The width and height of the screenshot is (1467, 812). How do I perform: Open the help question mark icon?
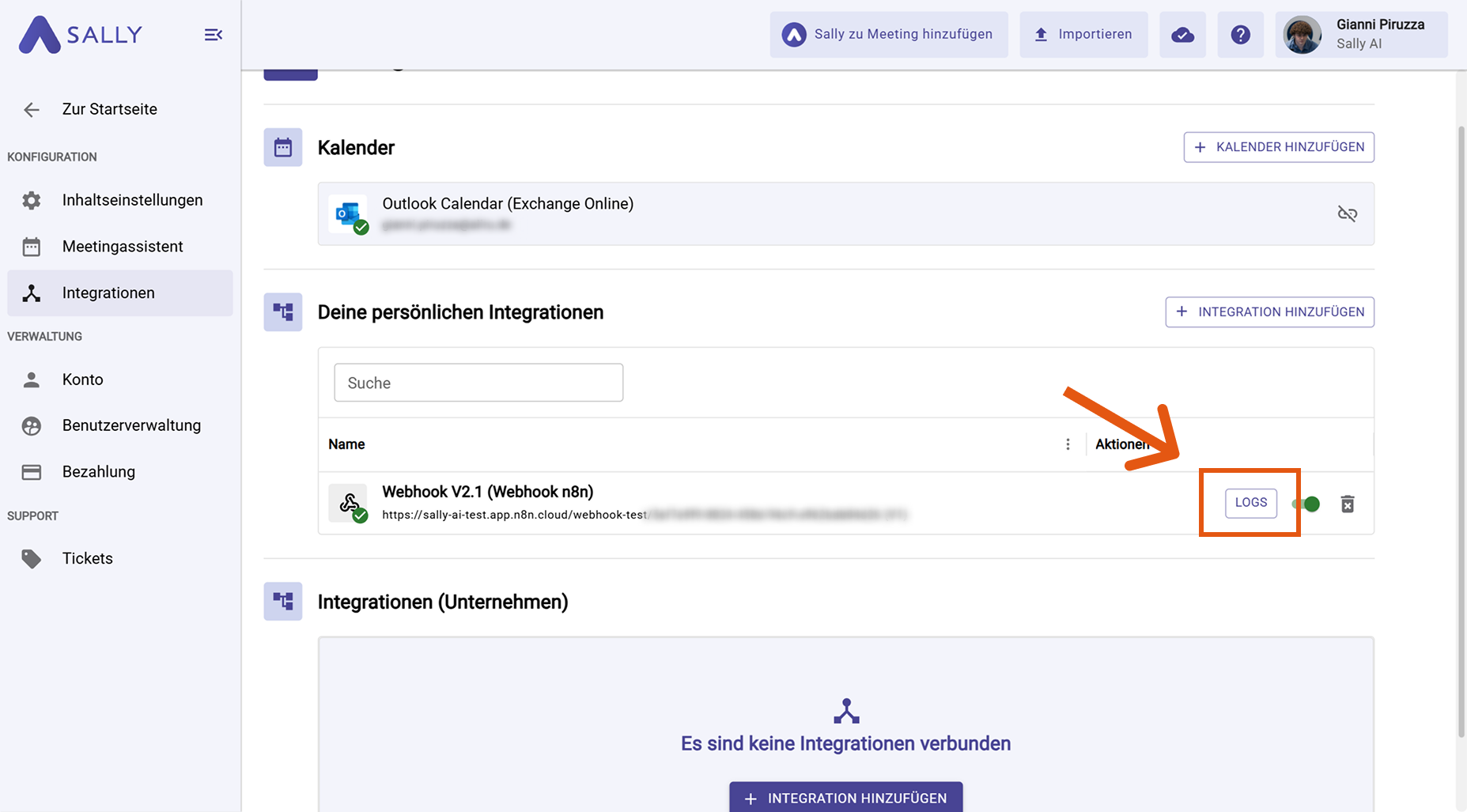pyautogui.click(x=1240, y=35)
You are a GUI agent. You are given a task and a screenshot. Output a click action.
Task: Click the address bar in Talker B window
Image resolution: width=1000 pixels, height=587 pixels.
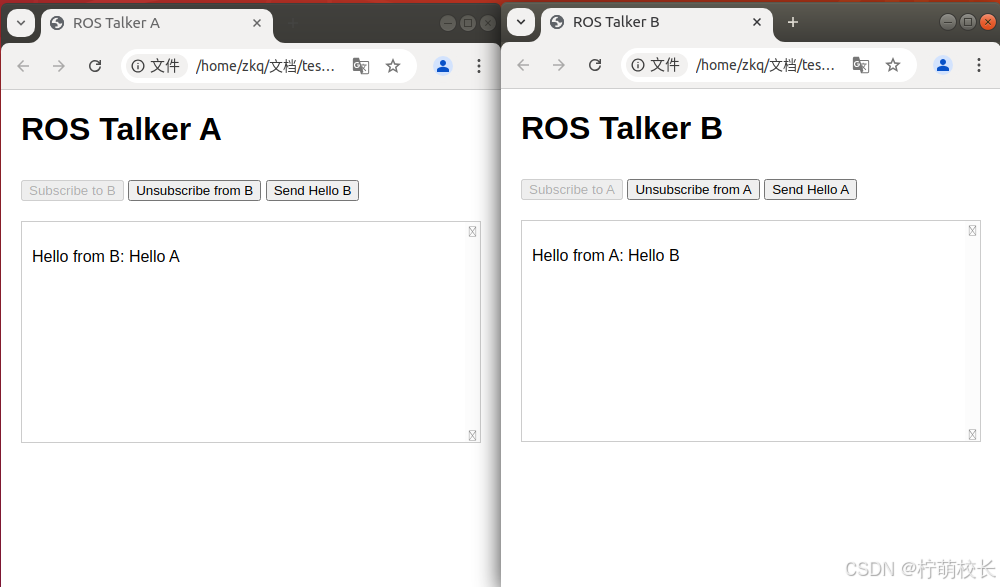(765, 65)
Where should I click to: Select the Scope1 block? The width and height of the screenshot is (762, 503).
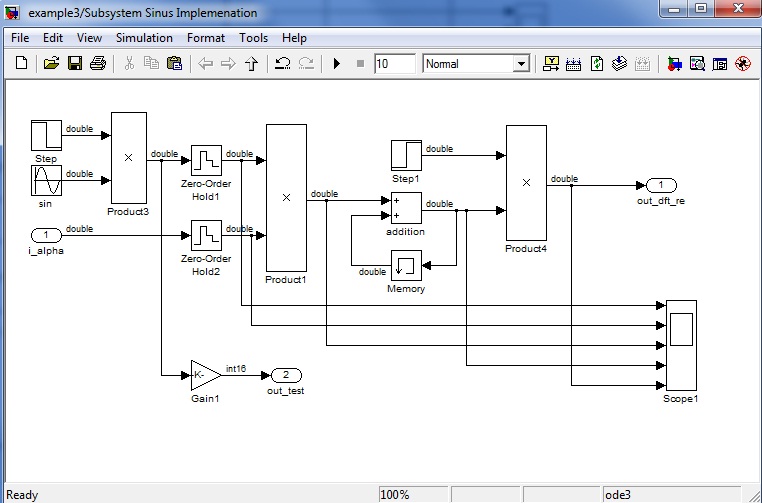(x=681, y=345)
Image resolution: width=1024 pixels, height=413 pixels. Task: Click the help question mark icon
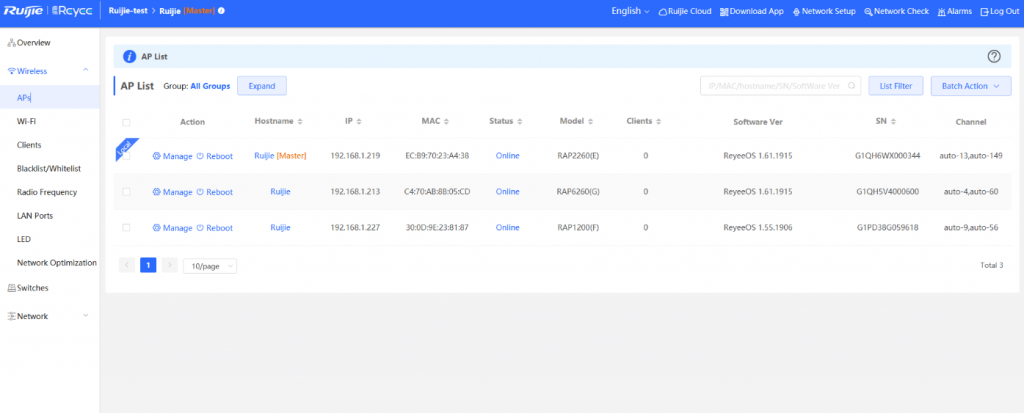point(993,57)
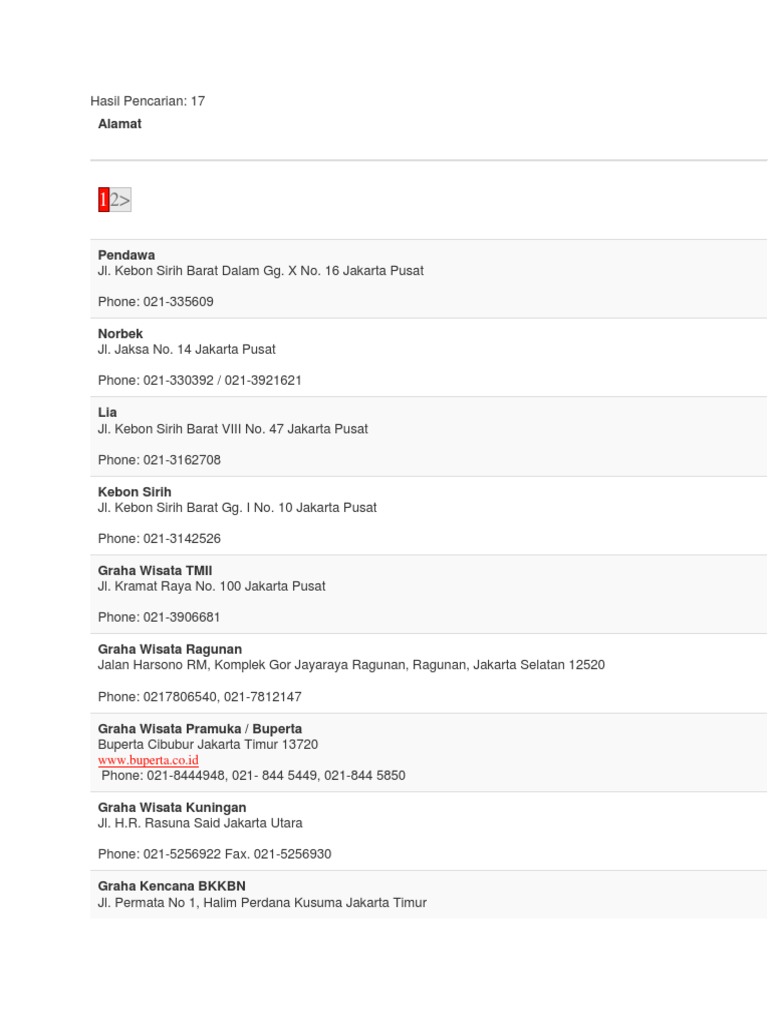This screenshot has width=768, height=1024.
Task: Click the Norbek listing title
Action: coord(120,333)
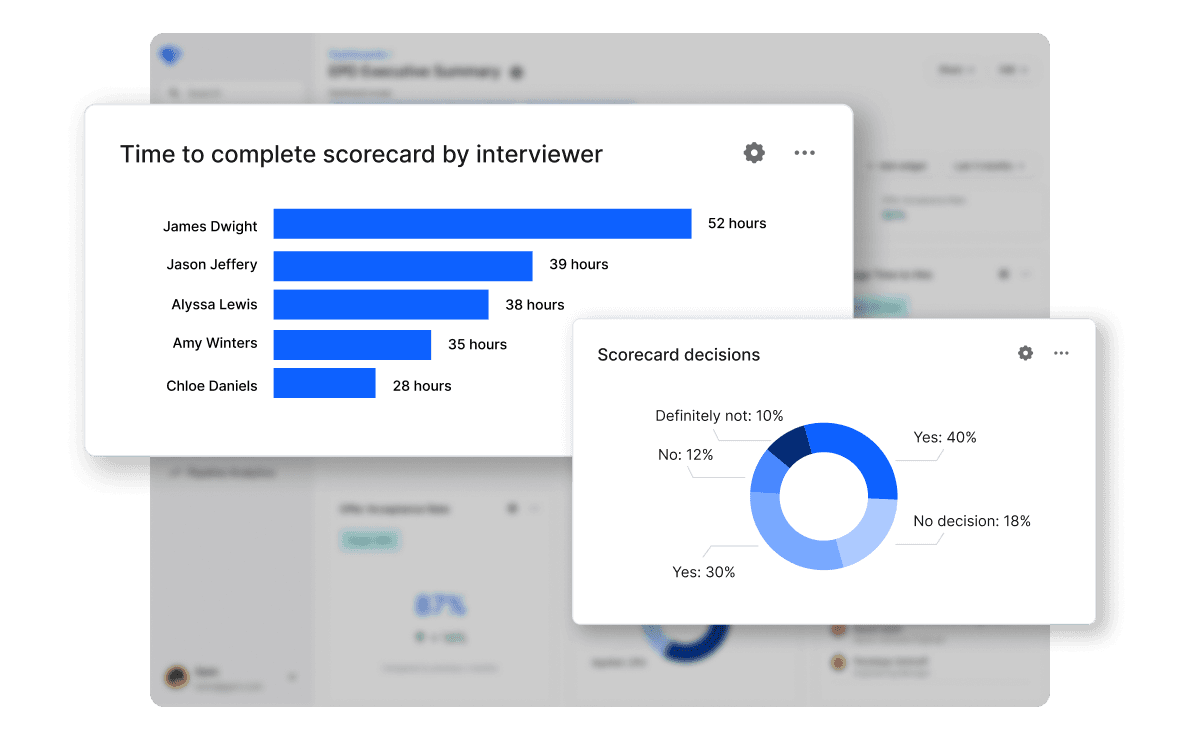Click the Chloe Daniels 28 hours bar
1200x740 pixels.
pos(324,384)
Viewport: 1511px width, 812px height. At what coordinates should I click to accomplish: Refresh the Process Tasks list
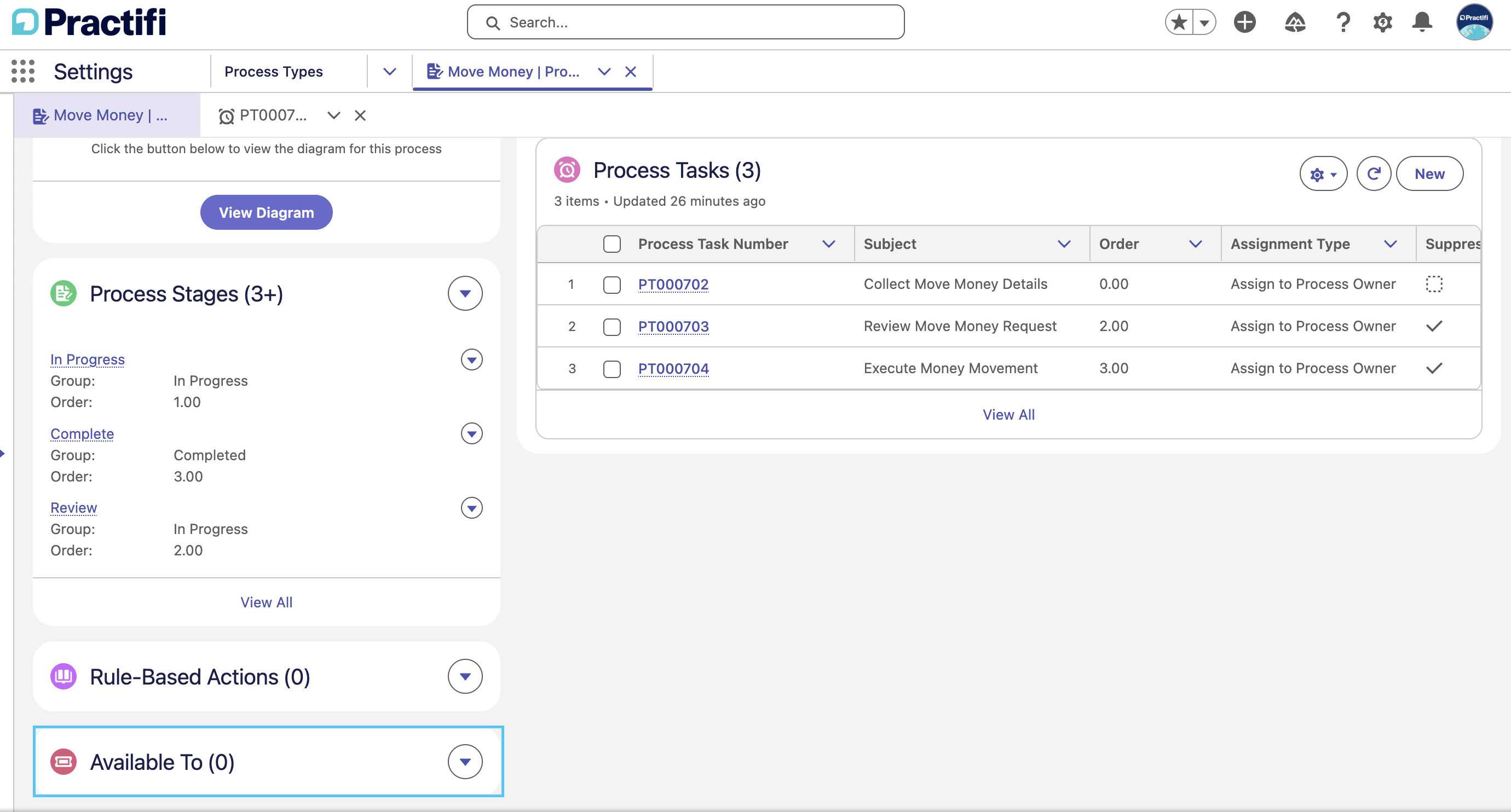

========================

Return each line from the material above exactly, but not the pictures.

The width and height of the screenshot is (1467, 812). How do I perform: Open the help question mark icon?
pyautogui.click(x=1240, y=35)
You are a GUI agent. You are given a task and a screenshot. Output a click action.
Task: Click the address bar in Talker B window
Image resolution: width=1000 pixels, height=587 pixels.
(765, 65)
Where should I click to: Select the Scope1 block? The width and height of the screenshot is (762, 503).
(x=681, y=345)
Image resolution: width=1024 pixels, height=413 pixels. Task: Click the help question mark icon
point(993,57)
This screenshot has width=768, height=1024.
Task: Click the Norbek listing title
Action: coord(120,333)
Click the Chloe Daniels 28 hours bar
1200x740 pixels.
pos(324,384)
Viewport: 1511px width, 812px height. At what coordinates should I click to accomplish: Refresh the Process Tasks list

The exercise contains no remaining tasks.